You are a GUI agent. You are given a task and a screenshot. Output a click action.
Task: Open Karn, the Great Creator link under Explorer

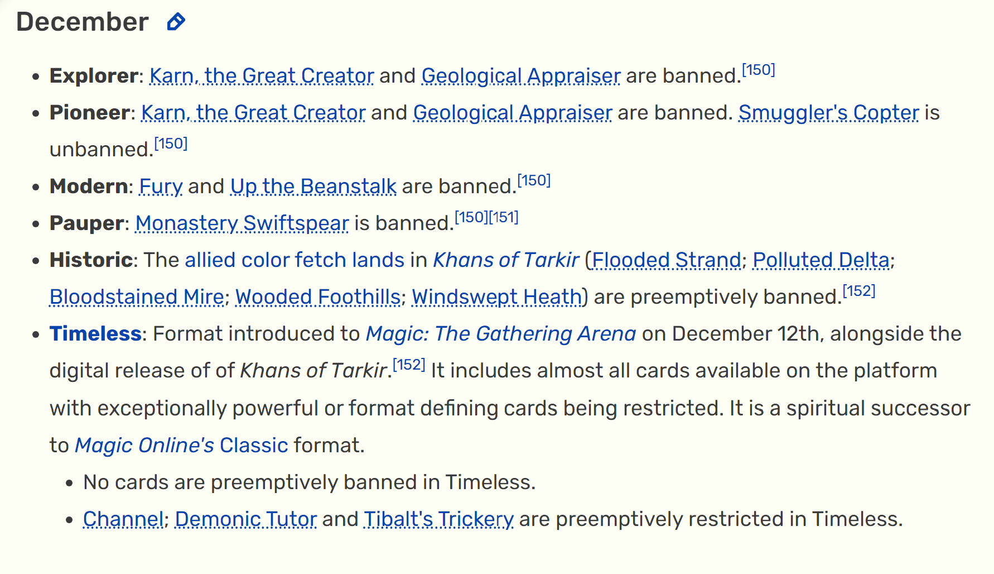point(262,76)
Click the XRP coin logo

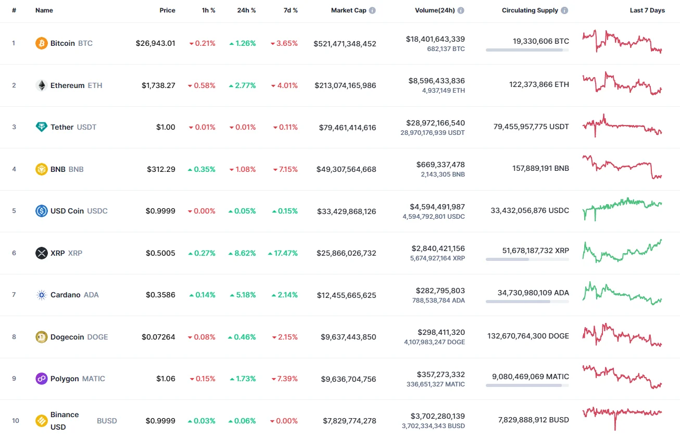(41, 253)
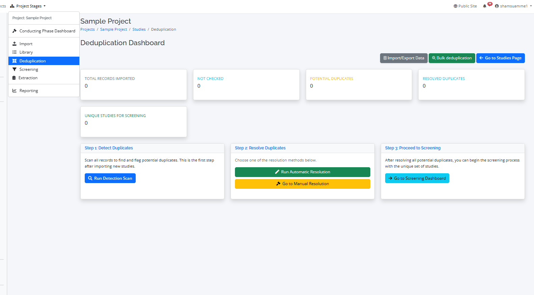
Task: Follow the Studies breadcrumb link
Action: tap(139, 30)
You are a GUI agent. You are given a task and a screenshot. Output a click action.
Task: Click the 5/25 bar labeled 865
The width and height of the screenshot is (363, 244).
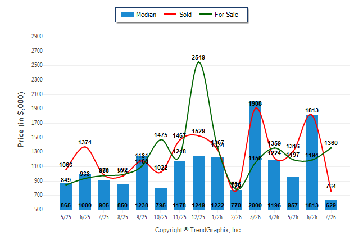click(x=66, y=197)
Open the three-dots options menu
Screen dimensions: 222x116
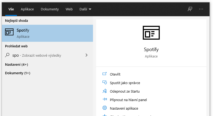[x=201, y=9]
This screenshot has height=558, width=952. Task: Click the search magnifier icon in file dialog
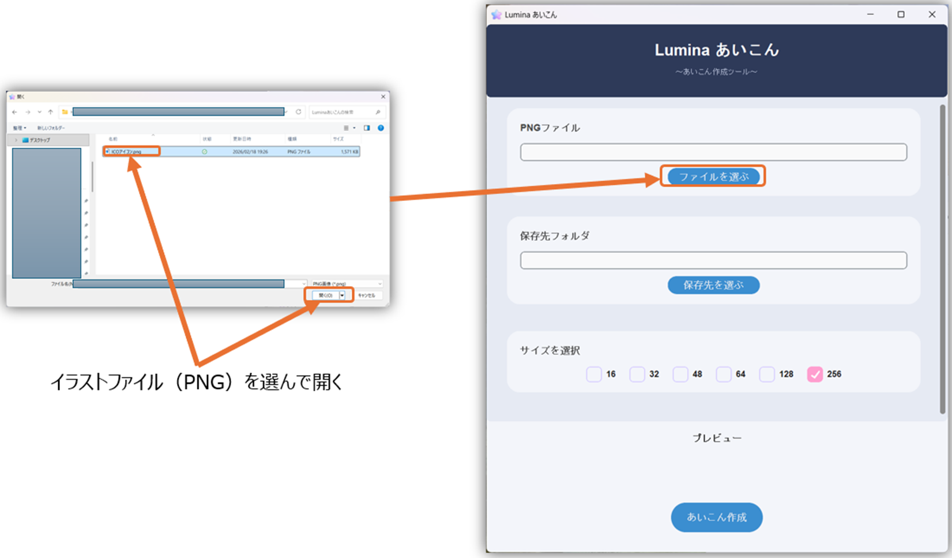[378, 112]
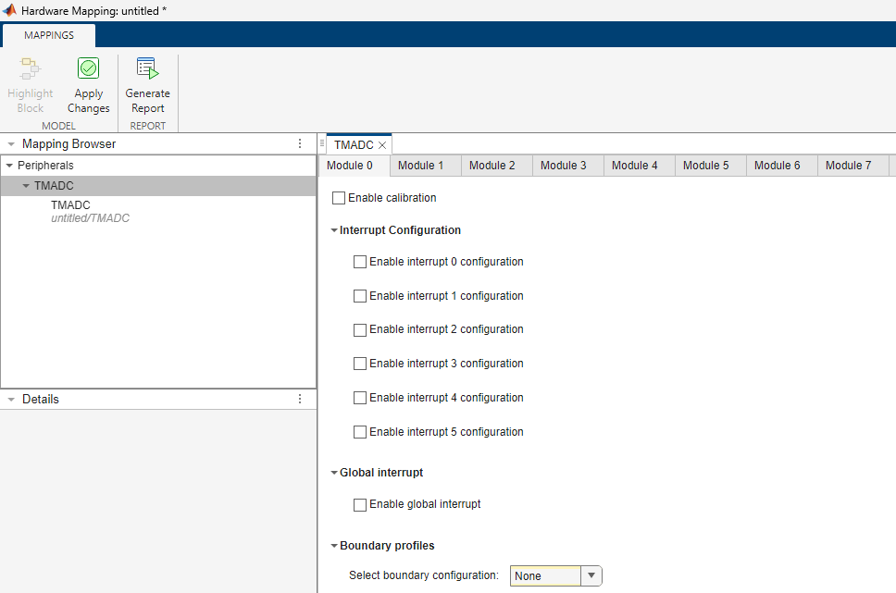The height and width of the screenshot is (593, 896).
Task: Open the Select boundary configuration dropdown
Action: coord(591,575)
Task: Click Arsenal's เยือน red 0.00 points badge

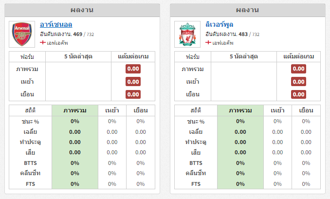Action: (133, 94)
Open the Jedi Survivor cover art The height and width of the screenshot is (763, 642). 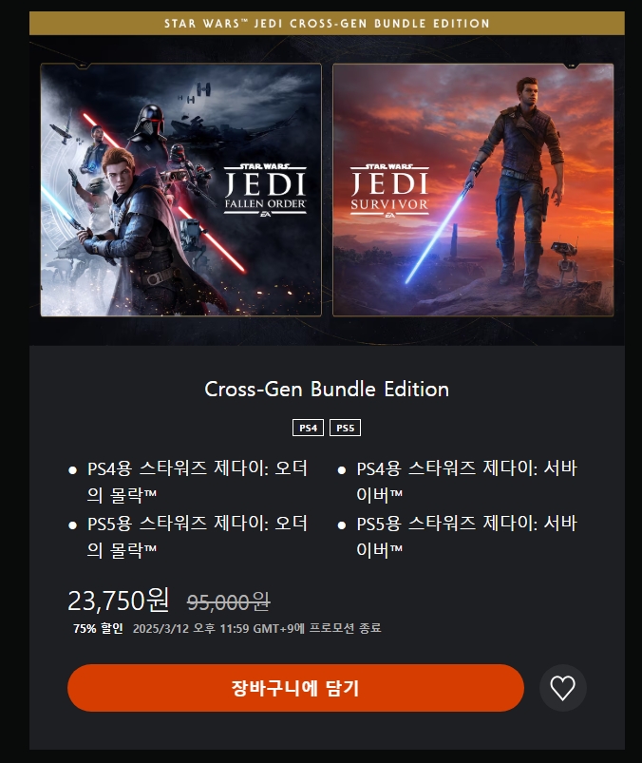[x=473, y=190]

################

■ Activity ■
When copying from the data above, begin at the line containing "Task: Open Karn, the" and end at the line containing "Open the three-dots options menu"; return those lines exactly and leave all pictures behind.

■ Answer below ■
Task: Open Karn, the Great Creator link under Explorer

point(262,76)
Click the XRP coin logo

(41, 253)
Task: Follow the Studies breadcrumb link
Action: tap(139, 30)
You are a GUI agent. You are given a task and a screenshot. Output a click action.
Task: Click the 5/25 bar labeled 865
The width and height of the screenshot is (363, 244).
click(x=66, y=197)
Open the three-dots options menu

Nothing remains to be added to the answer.